▶ **Given entries**:

+ + + +

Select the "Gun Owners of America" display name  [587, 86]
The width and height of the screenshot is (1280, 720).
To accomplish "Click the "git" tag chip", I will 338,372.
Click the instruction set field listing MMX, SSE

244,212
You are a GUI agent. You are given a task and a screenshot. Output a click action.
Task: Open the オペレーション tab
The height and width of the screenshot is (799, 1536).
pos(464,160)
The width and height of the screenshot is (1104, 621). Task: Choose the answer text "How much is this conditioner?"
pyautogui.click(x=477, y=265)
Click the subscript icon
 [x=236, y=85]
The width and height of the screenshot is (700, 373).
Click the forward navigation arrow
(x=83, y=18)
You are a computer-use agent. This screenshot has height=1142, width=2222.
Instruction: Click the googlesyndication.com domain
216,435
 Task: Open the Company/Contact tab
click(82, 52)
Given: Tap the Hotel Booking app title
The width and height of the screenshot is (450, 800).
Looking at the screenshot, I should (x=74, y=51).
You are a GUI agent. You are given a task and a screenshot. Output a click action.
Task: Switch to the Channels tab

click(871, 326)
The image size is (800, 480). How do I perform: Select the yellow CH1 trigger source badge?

+ + + +

With no word added or dropped, repeat the entire listing.

Select the "Gun Owners of America" display name  [587, 86]
The width and height of the screenshot is (1280, 720).
To accomplish "Click the "git" tag chip", I will 338,372.
Click the instruction set field listing MMX, SSE

244,212
You are a GUI agent. You are given a task and a screenshot. Output a click action.
Task: Open the オペレーション tab
The height and width of the screenshot is (799, 1536).
pos(464,160)
The width and height of the screenshot is (1104, 621). Task: Choose the answer text "How much is this conditioner?"
pyautogui.click(x=477, y=265)
Click the subscript icon
 [x=236, y=85]
The width and height of the screenshot is (700, 373).
Click the forward navigation arrow
(x=83, y=18)
You are a computer-use agent. This screenshot has height=1142, width=2222.
Instruction: Click the googlesyndication.com domain
216,435
 Task: Open the Company/Contact tab
click(82, 52)
Given: Tap the Hotel Booking app title
The width and height of the screenshot is (450, 800).
Looking at the screenshot, I should (x=74, y=51).
You are a GUI agent. You are given a task and a screenshot. Output a click action.
Task: Switch to the Channels tab

click(871, 326)
The image size is (800, 480). How do I perform: Select the yellow CH1 trigger source badge?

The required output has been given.